##### Given records
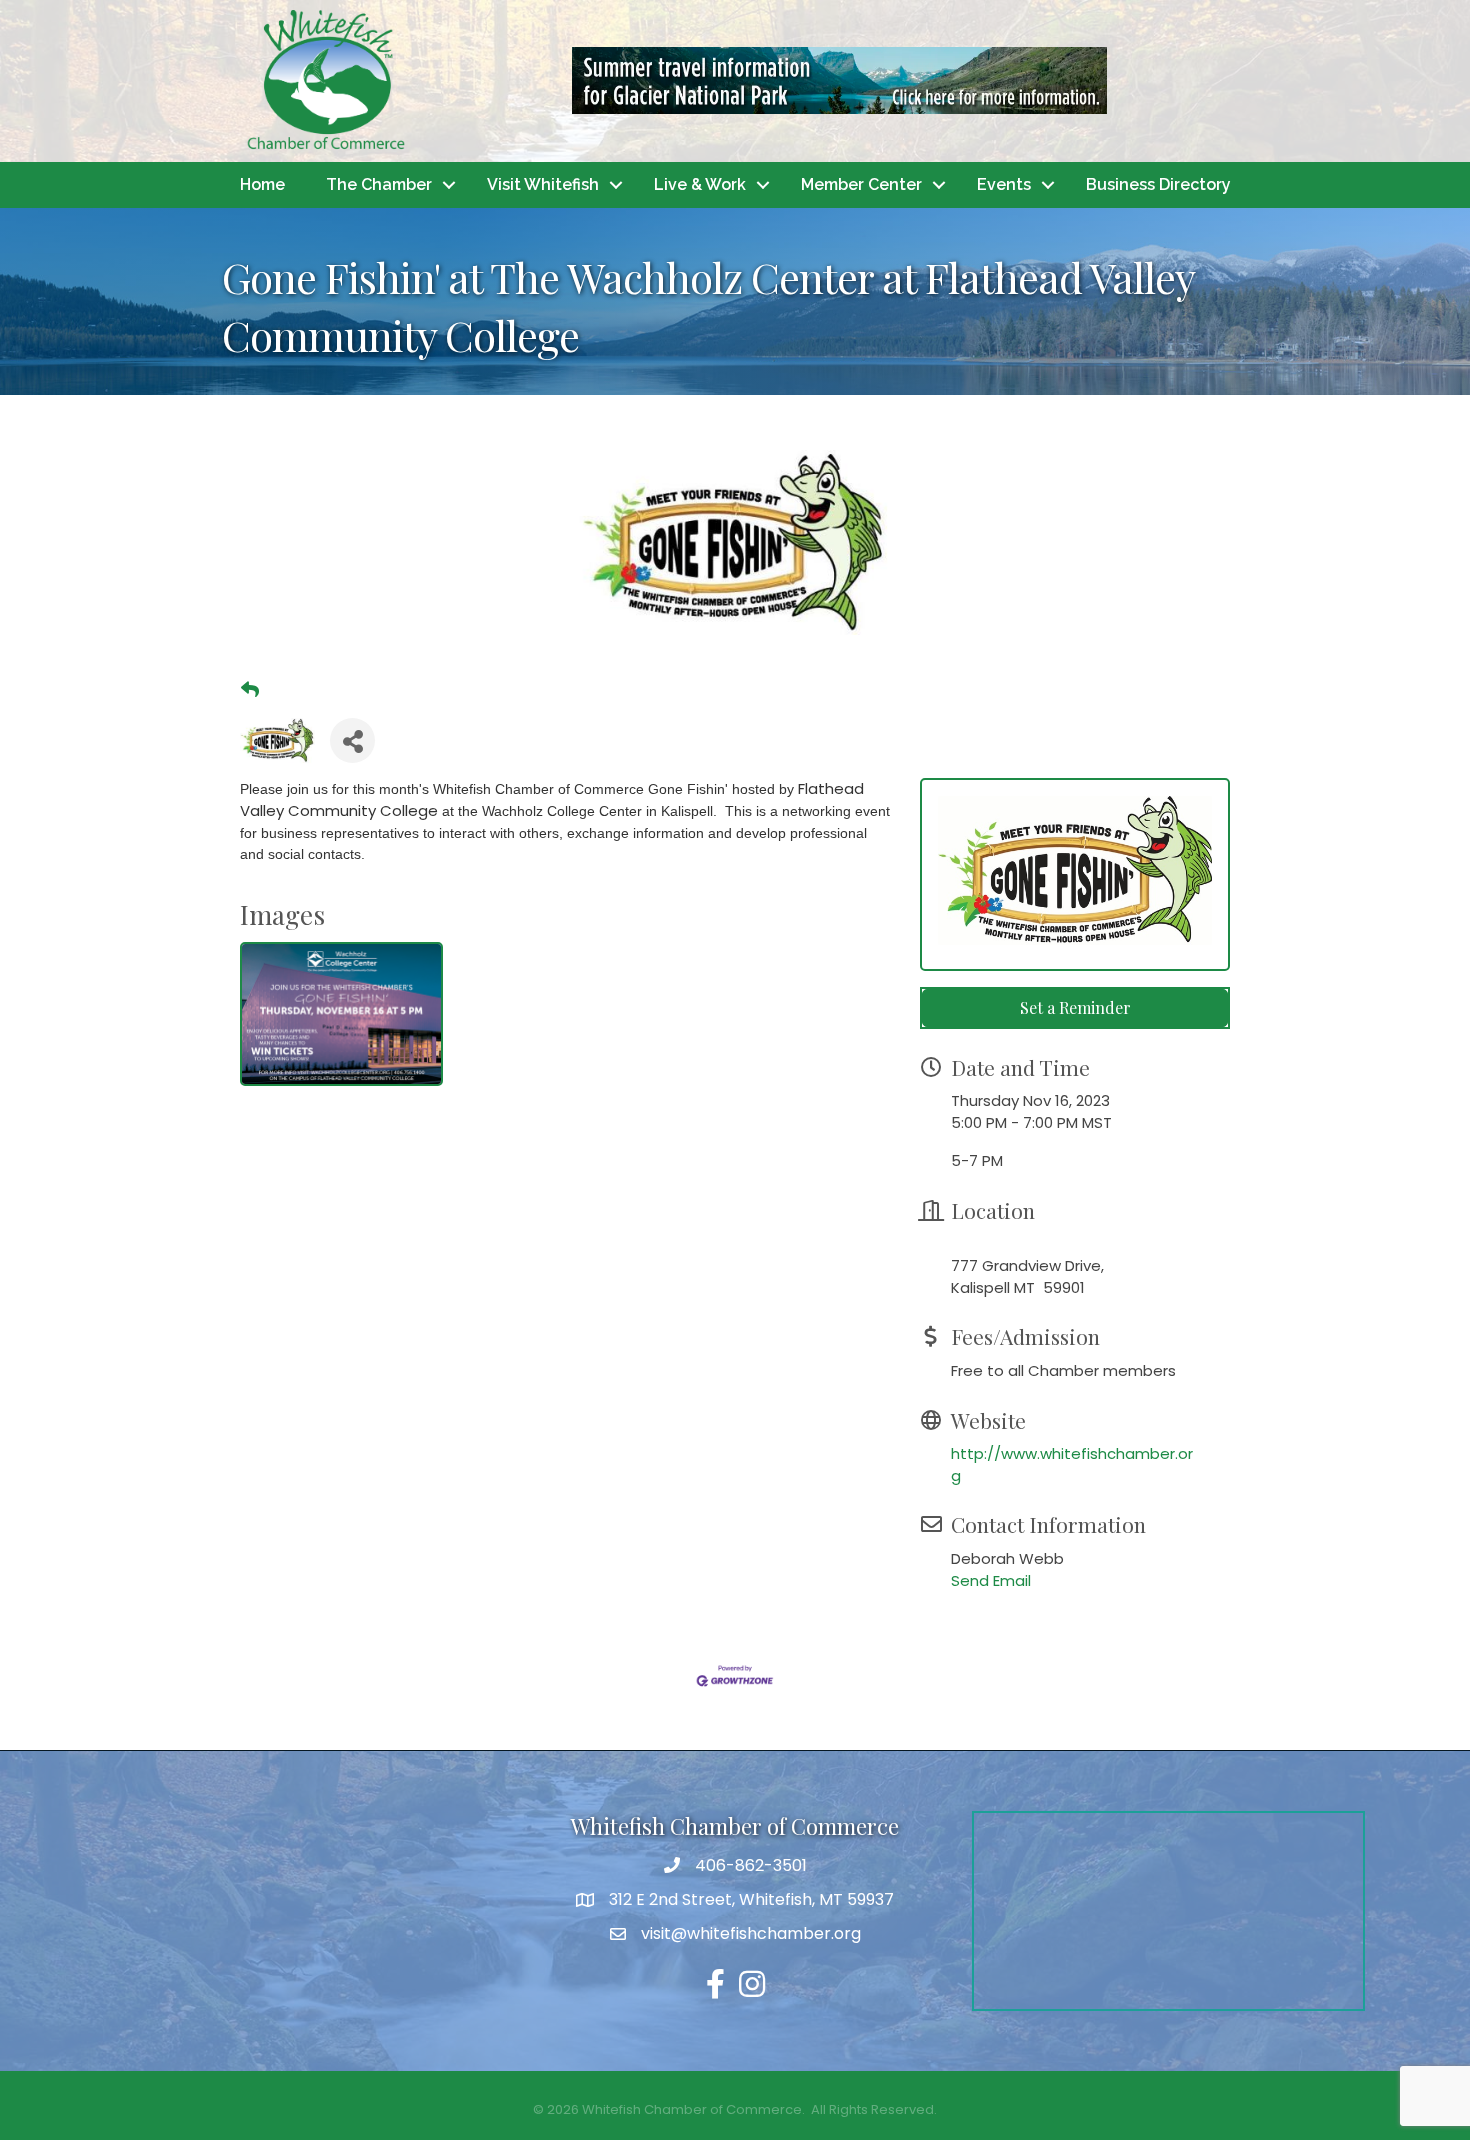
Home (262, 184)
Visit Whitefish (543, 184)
##########
##### Given records
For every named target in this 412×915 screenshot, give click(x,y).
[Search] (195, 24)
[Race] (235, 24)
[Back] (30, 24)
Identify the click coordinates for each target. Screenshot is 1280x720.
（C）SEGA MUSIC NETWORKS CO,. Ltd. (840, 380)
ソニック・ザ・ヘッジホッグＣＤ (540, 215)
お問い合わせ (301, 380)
##########
##### Given records
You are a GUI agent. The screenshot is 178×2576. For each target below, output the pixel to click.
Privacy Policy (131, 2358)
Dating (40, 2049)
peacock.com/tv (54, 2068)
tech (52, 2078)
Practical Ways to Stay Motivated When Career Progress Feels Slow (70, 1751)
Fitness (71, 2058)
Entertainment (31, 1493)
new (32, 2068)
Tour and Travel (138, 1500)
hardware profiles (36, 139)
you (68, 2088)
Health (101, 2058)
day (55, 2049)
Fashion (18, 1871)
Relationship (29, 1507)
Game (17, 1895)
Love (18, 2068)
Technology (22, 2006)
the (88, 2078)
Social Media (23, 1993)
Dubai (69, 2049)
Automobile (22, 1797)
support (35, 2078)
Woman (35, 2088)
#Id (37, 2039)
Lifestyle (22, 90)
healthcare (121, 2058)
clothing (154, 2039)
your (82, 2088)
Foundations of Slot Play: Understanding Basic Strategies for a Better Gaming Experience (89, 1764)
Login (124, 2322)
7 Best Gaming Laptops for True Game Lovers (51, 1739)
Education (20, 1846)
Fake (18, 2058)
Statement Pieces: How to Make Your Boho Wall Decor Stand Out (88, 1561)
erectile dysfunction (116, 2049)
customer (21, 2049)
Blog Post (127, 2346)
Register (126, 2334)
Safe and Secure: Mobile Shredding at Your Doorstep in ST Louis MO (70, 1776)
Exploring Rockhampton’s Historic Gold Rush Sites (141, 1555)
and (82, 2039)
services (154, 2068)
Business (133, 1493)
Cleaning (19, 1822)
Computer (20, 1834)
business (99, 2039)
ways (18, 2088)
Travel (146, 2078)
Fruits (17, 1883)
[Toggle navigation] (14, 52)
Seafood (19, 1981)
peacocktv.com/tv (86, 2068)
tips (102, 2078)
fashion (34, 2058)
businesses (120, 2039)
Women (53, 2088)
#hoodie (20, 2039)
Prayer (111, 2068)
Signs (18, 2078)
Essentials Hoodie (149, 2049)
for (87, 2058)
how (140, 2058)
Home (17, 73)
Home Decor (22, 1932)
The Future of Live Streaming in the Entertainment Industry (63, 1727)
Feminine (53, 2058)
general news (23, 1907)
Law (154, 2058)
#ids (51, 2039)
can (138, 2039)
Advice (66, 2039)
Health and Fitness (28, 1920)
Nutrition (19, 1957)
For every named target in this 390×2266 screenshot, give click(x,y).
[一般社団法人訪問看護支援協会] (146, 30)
##########
Problem details
All that belongs in the answer is the run of lines above from the line containing "Essentials Hoodie (149, 2049)" through the line containing "[一般社団法人訪問看護支援協会] (146, 30)", exactly as written.

Solution
Essentials Hoodie (149, 2049)
for (87, 2058)
how (140, 2058)
Home (17, 73)
Home Decor (22, 1932)
The Future of Live Streaming in the Entertainment Industry (63, 1727)
Feminine (53, 2058)
general news (23, 1907)
Law (154, 2058)
#ids (51, 2039)
can (138, 2039)
Advice (66, 2039)
Health and Fitness (28, 1920)
Nutrition (19, 1957)
For every named target in this 390×2266 screenshot, give click(x,y).
[一般社団法人訪問看護支援協会] (146, 30)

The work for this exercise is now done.